─── RECORDS FOR PROCESSING ───

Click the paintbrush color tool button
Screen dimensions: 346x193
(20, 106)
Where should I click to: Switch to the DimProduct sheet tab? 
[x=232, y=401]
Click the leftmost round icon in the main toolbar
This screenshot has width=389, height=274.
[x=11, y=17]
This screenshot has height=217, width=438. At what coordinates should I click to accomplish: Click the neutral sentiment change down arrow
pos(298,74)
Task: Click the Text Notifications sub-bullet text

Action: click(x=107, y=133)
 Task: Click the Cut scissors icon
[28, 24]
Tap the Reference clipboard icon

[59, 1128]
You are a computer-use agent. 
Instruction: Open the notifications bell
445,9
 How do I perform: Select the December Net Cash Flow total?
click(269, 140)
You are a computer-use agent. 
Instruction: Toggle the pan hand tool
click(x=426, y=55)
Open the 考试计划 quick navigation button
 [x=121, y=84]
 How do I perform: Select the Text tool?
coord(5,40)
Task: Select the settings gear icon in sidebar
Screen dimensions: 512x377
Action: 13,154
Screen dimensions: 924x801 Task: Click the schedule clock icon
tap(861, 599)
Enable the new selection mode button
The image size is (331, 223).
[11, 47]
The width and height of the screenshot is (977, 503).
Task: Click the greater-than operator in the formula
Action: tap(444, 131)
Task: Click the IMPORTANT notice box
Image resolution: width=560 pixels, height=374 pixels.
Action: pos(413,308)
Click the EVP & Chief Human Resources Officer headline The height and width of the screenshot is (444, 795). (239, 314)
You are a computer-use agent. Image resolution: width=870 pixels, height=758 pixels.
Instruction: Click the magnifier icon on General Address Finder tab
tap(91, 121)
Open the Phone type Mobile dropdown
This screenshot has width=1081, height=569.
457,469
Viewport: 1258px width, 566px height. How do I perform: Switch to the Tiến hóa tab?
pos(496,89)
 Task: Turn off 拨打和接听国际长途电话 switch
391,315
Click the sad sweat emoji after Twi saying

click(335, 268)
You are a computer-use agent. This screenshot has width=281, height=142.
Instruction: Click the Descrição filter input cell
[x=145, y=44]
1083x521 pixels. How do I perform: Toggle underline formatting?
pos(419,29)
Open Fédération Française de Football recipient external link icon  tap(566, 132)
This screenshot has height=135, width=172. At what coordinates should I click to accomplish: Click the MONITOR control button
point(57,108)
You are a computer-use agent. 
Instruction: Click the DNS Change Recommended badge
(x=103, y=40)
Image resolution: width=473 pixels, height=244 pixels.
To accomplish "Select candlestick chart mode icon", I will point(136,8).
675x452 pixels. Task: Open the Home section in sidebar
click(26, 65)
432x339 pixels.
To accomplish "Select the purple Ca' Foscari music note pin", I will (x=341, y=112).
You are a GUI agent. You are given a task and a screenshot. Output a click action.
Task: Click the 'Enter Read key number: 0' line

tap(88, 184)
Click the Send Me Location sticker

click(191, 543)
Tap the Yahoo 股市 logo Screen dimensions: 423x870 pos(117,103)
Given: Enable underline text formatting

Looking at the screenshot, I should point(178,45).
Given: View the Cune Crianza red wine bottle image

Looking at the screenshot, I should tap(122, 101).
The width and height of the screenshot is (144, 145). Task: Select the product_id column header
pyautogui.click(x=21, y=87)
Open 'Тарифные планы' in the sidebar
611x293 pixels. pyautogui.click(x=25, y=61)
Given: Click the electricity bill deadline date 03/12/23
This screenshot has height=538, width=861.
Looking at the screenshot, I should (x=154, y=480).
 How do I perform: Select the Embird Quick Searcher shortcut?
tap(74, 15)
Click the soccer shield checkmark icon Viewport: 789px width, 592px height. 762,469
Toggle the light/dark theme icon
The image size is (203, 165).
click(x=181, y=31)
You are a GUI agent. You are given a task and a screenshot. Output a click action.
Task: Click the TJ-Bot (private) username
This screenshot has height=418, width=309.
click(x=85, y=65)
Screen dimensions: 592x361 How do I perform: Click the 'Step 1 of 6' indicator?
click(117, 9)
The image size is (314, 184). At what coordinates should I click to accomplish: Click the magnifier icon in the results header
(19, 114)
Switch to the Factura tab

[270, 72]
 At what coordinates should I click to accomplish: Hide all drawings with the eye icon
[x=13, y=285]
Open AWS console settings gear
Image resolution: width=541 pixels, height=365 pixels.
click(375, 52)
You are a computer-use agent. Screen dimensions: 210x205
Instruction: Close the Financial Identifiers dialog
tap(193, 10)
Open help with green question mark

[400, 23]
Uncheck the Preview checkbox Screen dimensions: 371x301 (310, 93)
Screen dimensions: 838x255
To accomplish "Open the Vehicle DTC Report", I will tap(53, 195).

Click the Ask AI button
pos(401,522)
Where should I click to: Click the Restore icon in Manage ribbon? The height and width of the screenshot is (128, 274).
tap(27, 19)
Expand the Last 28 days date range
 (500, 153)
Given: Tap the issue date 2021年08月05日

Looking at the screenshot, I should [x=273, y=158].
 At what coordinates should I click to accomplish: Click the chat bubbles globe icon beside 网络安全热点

───

▶ [WHAT YOU ARE ASKED TO DO] If the word "gear" appears in a line above, copy that line.

▶ [RESPONSE AREA]
Task: Select the settings gear icon in sidebar
Open AWS console settings gear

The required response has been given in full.